Dernier lapin sorti du sac, tous les enfants de l'avant-dernière année du primaire devraient «s'identifier» à l'un des enfants juifs victimes de la Shoah. La contestation la plus vive est venue de personnalités juives. Pour Simone Veil, il est «insoutenable» de culpabiliser des enfants de 10 ans.

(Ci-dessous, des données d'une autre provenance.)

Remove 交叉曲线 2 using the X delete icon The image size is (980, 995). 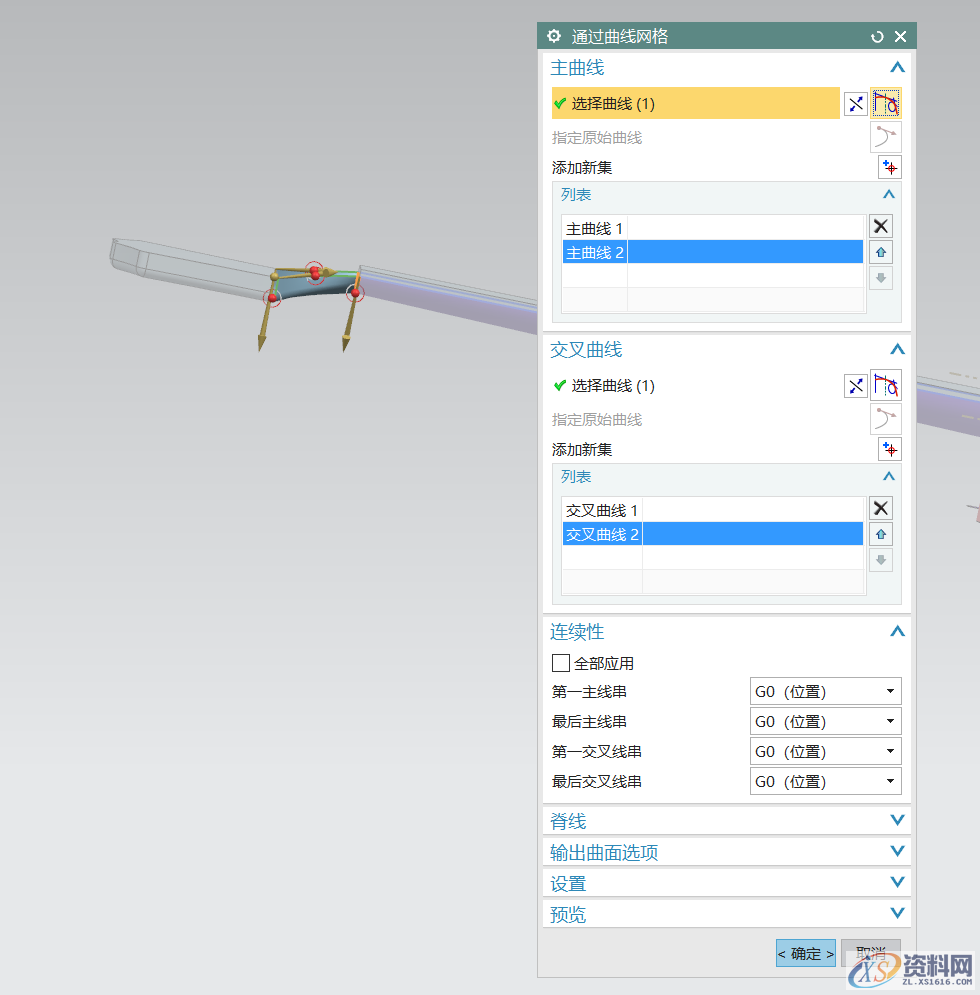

Pour Claude Lanzmann, l'auteur du film Shoah, c'est de «l'activisme mémoriel». La directrice du musée Vad Yashem, à Jérusalem (musée qui témoigne de l'horreur de l'Holocauste), a enfoncé le dernier clou en précisant que l'entrée du musée est interdite aux enfants.

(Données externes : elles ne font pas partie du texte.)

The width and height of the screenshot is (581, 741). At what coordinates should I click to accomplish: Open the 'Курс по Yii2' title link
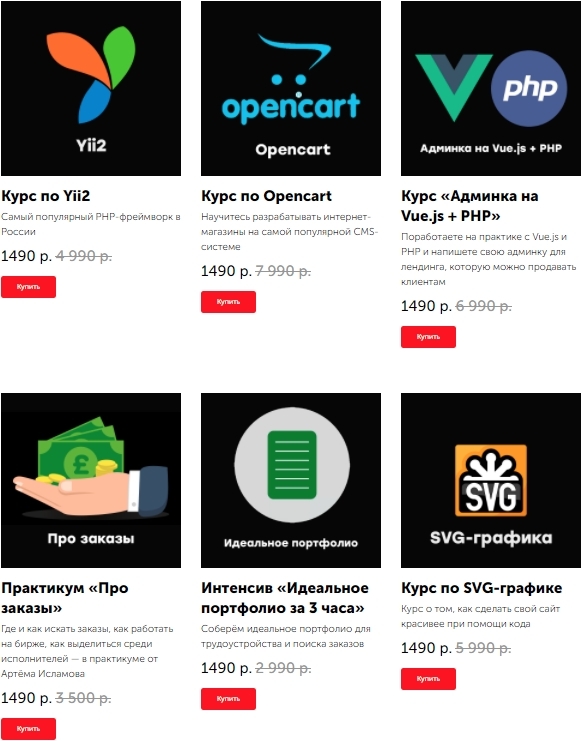point(45,196)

Sarkozy, qui avait eu l'idée brillante d'intégrer des gens de gauche à son gouvernement, a perdu une partie de ses appuis dans les milieux progressistes en remettant inopinément en question la laïcité, et en imposant une loi qui autorise la détention à perpétuité des criminels «dangereux». Pire, il essaie de contourner un jugement du Conseil constitutionnel (l'équivalent de notre Cour suprême) qui a condamné le caractère rétroactif de la loi.
Passablement discrédité à gauche, il perd des appuis à droite avec ses aventures sentimentales, trop voyantes. Même ses partisans l'appellent «le président bling bling» à cause de ses goûts tapageurs pour le luxe et le clinquant.
Sarkozy a tous les talents, une intelligence et un dynamisme hors du commun. Il incarnait au départ toutes les promesses de réussite. Il ne lui manque qu'une chose: la dignité, le sens de la mesure, la capacité de se concentrer sur les objectifs fondamentaux. Autrement, il s'en va vers l'échec, car en France, la moindre réforme exige des appuis massifs dans l'opinion publique.